Semiconductor defect characterization

1. A method of semiconductor manufacture, comprising: in a computer for analyzing a wafer having a number of die (N), counting a number (H) of the die that are included in both a subset of the N die, with a number (D) members, having a defect, as identified from an inspection layer analysis of the wafer, and which also are included in a subset of the N die, which are failing, having a number of failing die (F) identified from a fault test of the wafer; in the computer, dividing H into a number (Hk) of die that are postulated to have a defect that caused a die failure and into a number (Hb) of the die that are postulated to have a defect that did not cause a die failure, wherein the division is based upon the numbers H, D, F, and N, and H=Hk+Hb; in the computer, calculating a number (Hr) of die that has the same proportionality to F as does D to N; in the computer, computing a probability (P(H)) of H occurring and a probability (P(Hr)) of Hr occurring; and adjusting a wafer manufacturing step based at least on P(H) and P(Hr).

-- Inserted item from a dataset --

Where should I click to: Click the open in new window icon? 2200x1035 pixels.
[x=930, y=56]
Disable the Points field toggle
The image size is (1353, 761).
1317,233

2. The method of claim 1 , further comprising: in the computer, computing a confidence factor based upon a ratio of P(H) and P(Hr).

3. The method of claim 2 , wherein computing the confidence factor is further based upon a logarithm of the ratio.

4. The method of claim 2 , further comprising: in the computer, calculating a confidence-factor-adjusted yield based upon the confidence factor and Hk.

5. The method of claim 4 , wherein the calculation of the confidence-factor-adjusted yield is further based upon N.

6. The method of claim 2 , further comprising repeating the counting, dividing, and computing steps for additional inspection layers for the wafer.

7. The method of claim 6 , further comprising identifying the inspection layers that have confidence factors greater than a threshold.

8. The method of claim 7 , wherein the threshold is at one or greater.

9. The method of claim 7 , further comprising analyzing a wafer map for each of the identified inspection layers, wherein each wafer map classifies the die according to the corresponding inspection layer analysis and fault testing.

10. The method of claim 9 , further comprising adjusting the wafer manufacturing process step based upon the confidence-factor-adjusted yield.

11. The method of claim 1 , wherein computing the probability P(H) comprises using a hypergeometric function.

12. The method of claim 9 , wherein the hypergeometric function equals (F!/(H!*(F−H)!))*((N−F)!/((D−H)!*(N−F−D+H)!))/(N!/(D!*(N−D)!)).

13. The method of claim 1 , wherein computing the probability P(Hr) comprises using a hypergeometric function.

14. A system, comprising: a computer configured to: count a number (H) of the die on a wafer that are included in both a number D of die on the wafer that have a defect as identified from an inspection layer analysis and included in a number (F) of failing die on the wafer identified from a fault test; divide the number H into a number (Hk) of die that are postulated to have a defect that caused a die failure and into a number (Hb) of the die that are postulated to have a defect that did not cause a die failure, wherein the division is based upon the numbers H, D, F, and N; calculate a number (Hr) of die that has the same proportionality to F as the proportionality of D to N; and compute a probability (P(H)) of H occurring and a probability (P(Hr)) of Hr occurring.

15. The system of claim 14 , wherein the computer is further configured to compute a confidence factor based upon a ratio between P(H) and P(Hr).

16. The system of claim 15 , wherein the computer is further configured to compute the confidence factor based upon a logarithm of the ratio.

17. The system of claim 14 , wherein the computer is further configured to repeat the counting, dividing, and computing steps for additional inspection layers for the wafer.

18. The method of claim 1 , further comprising: subsequent to a manufacturing step for a wafer having a number N of die; performing an inspection analysis to identify the number D of die on the wafer with a defect; and subsequent to a completion of the manufacturing of the die on the wafer, testing an operability of the die to identify the number F of the die that failed the testing.